Is It Hot In Here Or Is It Just Me? Also Known As…How Hot Is It?
Yes it was hot this summer, again. It’s nothing new to many parts of the globe, but according to scientists in a story from MSNBC.com, even the poles are feeling the heat. I’m not talking about the Polish citizenry, as I have no idea how they are personally feeling; I am referring to the North and South poles.
According to the story, as the air gets warmer and the ice at the poles melt, the white reflective snow is replaced by darker heat and light absorbing land. It’s a fascinating concept, unless you happen to live at either end of the globe. I guess ole Santa and his elves better invest in some cargo shorts because the earth’s warming is approaching its highest level in a million years.
Two areas of the United States have been singled out as contributing factors to the dangerous warming levels. For some unknown reason there exists extremely hot air pockets above both Hollywood in California and the U.S. Capitol Building in Washington, D.C. Each location represents an increase of .08 degrees to the earth’s overall temperature.
“I don’t know why so much hot air is confined over these relatively small geographic areas,” said one of the scientists. “There are entire continents that don’t contribute that much. It’s almost like people are spewing the hot air out of their mouths or something, but we’re really at a loss to explain it,” she added.
While the very real threat of global warming is a serious, if not scary reality, there are some entrepreneurial spirits that welcome the higher temperatures. Clothing manufactures are looking forward to higher short and skirt sales, which require less material to be purchased or manufactured, thus increasing profits. Jimmy Buffett and The Beach Boys are anticipating higher sales of older albums (excuse me, CDs) as many formerly “cold” parts of the world learn to adapt to and embrace higher temperatures and the island spirit.
Marlin Sketcher and Pete “Salty Dog” McMurtry of Barnacle Billy’s Deep Sea Cruisers in Helena, Montana are ecstatic about the rising water levels in oceans across the globe. They specialize in custom ocean fishing boats and fiberglass yachts. Their sales have been low since opening their business 25 years ago.

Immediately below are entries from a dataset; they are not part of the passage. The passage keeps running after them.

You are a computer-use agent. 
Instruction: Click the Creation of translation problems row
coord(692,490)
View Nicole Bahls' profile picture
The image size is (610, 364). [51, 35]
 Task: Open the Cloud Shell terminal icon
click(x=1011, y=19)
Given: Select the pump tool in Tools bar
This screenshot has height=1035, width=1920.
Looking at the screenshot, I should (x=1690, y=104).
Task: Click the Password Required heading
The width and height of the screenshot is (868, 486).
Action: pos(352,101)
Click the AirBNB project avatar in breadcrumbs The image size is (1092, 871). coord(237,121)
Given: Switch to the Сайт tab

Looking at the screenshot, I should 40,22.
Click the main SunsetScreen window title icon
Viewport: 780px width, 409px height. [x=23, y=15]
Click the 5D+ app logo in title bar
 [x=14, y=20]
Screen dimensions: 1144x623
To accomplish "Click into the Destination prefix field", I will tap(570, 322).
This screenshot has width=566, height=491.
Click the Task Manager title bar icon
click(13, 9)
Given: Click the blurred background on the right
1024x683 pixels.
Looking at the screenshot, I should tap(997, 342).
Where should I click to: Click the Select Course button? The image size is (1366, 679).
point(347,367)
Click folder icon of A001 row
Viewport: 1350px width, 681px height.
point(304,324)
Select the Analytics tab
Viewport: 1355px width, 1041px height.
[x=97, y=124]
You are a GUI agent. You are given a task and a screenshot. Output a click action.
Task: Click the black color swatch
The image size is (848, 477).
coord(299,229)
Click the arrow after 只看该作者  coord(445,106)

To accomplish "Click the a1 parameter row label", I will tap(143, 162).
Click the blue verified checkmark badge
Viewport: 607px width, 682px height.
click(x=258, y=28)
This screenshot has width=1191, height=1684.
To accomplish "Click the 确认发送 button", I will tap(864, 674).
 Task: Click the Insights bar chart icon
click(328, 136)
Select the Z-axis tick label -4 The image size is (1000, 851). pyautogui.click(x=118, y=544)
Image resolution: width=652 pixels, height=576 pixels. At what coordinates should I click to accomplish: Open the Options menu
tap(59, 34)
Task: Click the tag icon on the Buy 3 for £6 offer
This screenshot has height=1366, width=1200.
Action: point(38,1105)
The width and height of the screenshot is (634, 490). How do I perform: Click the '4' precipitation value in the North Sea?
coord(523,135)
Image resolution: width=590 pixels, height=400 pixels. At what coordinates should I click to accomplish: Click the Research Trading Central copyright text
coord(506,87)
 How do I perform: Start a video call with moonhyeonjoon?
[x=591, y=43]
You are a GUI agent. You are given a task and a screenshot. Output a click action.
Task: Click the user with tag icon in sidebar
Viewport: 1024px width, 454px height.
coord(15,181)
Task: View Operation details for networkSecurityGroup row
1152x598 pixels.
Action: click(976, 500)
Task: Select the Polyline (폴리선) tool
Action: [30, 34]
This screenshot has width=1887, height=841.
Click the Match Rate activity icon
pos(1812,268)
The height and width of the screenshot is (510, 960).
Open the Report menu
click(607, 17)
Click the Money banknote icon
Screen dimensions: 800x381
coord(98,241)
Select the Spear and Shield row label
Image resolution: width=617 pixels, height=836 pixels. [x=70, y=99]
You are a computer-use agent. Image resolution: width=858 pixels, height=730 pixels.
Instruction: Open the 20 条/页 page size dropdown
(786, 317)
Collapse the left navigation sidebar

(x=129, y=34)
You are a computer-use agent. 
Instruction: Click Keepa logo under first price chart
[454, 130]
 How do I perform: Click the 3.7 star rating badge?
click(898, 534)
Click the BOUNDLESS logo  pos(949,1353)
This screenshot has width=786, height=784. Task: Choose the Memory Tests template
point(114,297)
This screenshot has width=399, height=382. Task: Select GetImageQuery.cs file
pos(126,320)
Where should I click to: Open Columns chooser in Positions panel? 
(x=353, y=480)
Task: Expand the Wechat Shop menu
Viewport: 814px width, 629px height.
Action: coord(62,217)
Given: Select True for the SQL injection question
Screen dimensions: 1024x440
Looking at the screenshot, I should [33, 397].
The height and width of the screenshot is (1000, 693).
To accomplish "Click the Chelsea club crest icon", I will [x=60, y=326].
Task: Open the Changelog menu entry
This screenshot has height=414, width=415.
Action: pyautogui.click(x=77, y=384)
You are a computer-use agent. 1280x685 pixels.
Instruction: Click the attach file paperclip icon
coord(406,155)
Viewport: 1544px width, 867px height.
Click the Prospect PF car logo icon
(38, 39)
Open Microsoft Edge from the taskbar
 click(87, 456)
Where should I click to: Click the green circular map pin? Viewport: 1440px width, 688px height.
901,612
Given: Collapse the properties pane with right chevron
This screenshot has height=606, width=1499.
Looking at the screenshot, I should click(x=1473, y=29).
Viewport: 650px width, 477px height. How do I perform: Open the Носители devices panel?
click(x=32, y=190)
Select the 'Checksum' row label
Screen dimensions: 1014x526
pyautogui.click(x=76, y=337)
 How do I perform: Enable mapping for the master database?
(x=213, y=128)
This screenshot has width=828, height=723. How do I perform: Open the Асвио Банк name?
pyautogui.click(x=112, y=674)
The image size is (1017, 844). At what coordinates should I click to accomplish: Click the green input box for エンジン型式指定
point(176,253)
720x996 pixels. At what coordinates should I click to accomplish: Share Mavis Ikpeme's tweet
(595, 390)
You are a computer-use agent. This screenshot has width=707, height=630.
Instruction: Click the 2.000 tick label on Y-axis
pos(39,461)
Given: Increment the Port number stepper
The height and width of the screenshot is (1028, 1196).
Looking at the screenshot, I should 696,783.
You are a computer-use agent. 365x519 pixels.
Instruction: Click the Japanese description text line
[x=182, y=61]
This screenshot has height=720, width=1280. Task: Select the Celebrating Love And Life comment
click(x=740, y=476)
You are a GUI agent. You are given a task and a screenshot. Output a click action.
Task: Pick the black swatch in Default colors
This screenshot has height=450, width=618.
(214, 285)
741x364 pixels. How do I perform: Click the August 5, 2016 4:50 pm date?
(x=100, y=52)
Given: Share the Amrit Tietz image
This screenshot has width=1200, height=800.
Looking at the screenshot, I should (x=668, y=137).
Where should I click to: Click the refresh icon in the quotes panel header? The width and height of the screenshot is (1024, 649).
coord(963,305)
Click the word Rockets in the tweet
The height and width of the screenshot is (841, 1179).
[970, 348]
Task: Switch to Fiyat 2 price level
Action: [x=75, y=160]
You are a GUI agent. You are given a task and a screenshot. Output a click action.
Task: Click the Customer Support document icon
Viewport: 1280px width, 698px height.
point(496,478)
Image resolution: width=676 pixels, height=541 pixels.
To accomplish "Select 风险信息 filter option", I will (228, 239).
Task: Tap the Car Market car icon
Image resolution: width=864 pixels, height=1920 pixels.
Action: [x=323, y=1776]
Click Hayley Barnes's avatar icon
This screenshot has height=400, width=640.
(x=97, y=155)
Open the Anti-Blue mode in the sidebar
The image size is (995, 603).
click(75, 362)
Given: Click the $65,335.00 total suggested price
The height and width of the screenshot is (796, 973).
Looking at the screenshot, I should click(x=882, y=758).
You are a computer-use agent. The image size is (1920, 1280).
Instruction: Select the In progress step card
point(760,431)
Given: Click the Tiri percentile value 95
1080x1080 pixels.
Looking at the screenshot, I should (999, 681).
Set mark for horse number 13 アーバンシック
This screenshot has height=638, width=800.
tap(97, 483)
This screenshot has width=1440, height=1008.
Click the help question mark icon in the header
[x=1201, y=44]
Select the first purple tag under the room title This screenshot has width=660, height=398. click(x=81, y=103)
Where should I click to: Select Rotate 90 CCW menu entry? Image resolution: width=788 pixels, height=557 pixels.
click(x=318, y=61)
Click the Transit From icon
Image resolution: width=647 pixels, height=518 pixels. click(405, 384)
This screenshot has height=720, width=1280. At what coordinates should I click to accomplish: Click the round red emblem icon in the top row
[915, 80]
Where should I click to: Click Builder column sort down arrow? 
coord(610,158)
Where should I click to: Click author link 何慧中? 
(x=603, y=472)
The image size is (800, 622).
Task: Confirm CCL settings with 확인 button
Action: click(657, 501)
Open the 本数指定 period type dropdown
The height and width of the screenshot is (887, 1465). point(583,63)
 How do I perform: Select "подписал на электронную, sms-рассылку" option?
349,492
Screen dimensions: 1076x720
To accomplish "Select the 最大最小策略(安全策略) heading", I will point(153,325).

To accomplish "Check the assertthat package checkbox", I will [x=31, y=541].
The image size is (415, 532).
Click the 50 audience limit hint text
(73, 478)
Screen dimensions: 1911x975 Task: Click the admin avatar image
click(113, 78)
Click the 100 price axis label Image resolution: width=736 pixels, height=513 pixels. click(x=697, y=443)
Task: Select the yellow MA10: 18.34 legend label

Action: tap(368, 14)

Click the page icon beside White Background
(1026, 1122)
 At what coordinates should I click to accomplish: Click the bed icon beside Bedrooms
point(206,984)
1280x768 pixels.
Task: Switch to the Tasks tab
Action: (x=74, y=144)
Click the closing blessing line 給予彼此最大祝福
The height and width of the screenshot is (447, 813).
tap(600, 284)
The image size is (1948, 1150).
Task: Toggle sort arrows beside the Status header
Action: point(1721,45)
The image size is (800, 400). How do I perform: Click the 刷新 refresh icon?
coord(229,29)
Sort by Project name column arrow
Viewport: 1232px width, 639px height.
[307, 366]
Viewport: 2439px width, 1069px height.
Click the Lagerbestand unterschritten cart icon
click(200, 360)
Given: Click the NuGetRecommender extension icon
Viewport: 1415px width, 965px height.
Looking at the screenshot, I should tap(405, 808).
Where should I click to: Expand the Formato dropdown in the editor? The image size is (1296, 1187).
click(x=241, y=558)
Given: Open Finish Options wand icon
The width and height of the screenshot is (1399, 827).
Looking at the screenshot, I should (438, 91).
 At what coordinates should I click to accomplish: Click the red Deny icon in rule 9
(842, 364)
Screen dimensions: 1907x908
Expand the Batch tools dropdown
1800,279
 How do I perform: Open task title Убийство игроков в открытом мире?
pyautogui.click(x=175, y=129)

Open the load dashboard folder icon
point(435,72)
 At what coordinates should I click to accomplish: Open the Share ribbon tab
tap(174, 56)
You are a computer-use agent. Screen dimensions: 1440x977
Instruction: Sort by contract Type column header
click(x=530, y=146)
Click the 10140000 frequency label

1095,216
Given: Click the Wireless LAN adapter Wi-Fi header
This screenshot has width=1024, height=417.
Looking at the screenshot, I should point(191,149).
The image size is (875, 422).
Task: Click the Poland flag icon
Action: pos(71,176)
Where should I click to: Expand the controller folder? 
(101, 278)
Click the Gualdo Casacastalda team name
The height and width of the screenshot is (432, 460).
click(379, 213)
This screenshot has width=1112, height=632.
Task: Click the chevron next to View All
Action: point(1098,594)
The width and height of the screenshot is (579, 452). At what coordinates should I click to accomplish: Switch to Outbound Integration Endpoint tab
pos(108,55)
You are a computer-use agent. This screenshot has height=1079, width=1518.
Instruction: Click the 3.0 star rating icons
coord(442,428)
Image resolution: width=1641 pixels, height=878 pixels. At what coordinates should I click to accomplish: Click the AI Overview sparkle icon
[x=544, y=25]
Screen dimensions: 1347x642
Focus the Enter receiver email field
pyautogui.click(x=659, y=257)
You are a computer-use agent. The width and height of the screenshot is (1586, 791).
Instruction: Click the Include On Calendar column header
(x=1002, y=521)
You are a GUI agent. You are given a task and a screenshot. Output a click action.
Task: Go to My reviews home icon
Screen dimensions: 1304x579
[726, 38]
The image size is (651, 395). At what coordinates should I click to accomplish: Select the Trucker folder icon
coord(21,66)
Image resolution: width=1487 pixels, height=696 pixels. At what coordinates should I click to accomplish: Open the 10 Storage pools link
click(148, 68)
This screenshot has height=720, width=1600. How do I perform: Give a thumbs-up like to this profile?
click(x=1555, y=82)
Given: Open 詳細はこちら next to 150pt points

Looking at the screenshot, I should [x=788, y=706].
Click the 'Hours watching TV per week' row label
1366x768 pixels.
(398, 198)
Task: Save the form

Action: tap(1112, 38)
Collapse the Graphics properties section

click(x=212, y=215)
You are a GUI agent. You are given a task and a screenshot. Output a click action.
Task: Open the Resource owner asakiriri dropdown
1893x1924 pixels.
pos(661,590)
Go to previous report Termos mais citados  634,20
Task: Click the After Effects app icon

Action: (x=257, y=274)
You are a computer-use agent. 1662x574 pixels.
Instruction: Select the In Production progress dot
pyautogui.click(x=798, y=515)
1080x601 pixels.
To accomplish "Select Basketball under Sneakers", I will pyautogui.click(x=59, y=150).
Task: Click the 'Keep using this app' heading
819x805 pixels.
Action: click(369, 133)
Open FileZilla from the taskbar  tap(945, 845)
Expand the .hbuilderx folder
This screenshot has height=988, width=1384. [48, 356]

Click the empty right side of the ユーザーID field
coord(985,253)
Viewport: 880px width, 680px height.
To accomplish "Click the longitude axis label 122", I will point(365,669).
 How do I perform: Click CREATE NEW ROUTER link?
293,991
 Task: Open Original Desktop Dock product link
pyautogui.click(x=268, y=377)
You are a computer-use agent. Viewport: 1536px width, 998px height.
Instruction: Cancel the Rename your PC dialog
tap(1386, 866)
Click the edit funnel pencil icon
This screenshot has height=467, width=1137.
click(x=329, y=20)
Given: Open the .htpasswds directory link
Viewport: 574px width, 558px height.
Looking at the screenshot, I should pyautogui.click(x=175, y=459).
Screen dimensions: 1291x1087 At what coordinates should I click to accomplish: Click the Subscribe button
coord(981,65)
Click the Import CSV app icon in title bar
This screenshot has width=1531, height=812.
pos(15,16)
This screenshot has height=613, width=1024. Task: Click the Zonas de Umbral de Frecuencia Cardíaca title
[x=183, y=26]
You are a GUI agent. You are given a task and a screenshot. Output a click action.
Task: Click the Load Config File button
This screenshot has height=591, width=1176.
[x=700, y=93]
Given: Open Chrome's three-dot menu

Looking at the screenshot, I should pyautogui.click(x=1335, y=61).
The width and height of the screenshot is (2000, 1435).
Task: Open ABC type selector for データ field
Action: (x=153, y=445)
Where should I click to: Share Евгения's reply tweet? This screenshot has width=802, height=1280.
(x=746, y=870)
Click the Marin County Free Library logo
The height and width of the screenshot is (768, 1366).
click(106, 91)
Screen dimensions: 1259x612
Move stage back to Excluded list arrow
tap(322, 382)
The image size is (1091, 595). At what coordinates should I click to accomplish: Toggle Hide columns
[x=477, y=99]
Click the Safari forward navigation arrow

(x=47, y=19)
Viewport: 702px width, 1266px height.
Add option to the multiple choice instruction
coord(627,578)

“Maybe it’s because we built a shipyard in a landlocked state. I guess that’s what happens when you celebrate winning the lottery by buying 15 rounds at the local bar,” said McMurtry. “This more water thing will really help us out in the long run. I just hope we’re still around when the oceans reach Montana.”
All hope about ending global warming is not gone yet, however. As with any great catastrophe, celebrities are stepping to the forefront to create awareness and lend their financial support to the global warming problem. A televised fundraising concert titled “Chill Baby: Time To Cool Down” will be aired (during TV Sweeps of course) on all major networks in November. On Thursday morning, Virgin founder and CEO Richard Branson pledged three billion dollars to fight the global warming problem. In a slightly unrelated story, Virgin Airlines announced late Thursday afternoon that it will be raising their ticket prices by $957.00 per ticket.
12 comments:
" It’s almost like people are spewing the hot air out of their mouths or something"
I know the perfect solution!
Invest in some breath mints for those Californians and Washingtonians(?). We can't let bad breath destroy the ozone layer any longer.
Yeah, too much hot air around, I agree....but I, for one, will miss the cold weather...;-( .
Funny stuff! (Do you write for the Onion by any chance?) If not, you should!
Oh, and I won't be surprised if 'Virgin Air raises its prices...after all , we all pay in the end......
Peace!
Thinker: Great idea. How about some Altoids? They're curiously strong you know.
Odat: I would love to write for the onion and would love to do some sketch comedy writing someday, but need to figure out how ;-(
Until then I'll keep plugging away here at my little blog.
In times of blistering heat, there's no better place to be than in the breathtakingly beautiful beaches of my country. You should visit one of these days.
There. I've done my bit to promote Philippine tourism! HAHA! c",)
Irene: I saw the photos of your country on your blog and I'm on my way!!
Yay, global warming!
Screw the future, I'm cold now!
Ian
Oh, so that's the reason for the inexplicably hot summer season this year, even in places where it shouldn't have been so hot.
Can you guys tape half of the Hollywood and DC population's mouths shut next summer then? In the interest of public health and comfort.
The heat won't last, we are already heading to another ice age in order for the earth to recover...
I think its time to move planets, this one it toast.
Gotta love landlocked ship yards!!! Those are some bright boys there!
Um, it's freaking 55 degrees this morning. Check your facts. This whole "global warming" thing is clearly a hoax.
Richard Branson is just trying to drum up publicity for his next reality tv show called "Melt That Ice Cap."
I'll only watch the televised special if its hosted by Sean Penn. That Sean Penn is a real man of the people.
Landlocked shipyards - you made me spew my gingerale.
Sara
Code Word: akpskf-same to ya!
Like mist, I could use some global warming right about now. It was freezing here today. (OK, not literally, but it was damn cold.) I absolutely refuse to turn on the heat before October; November if I can stand it.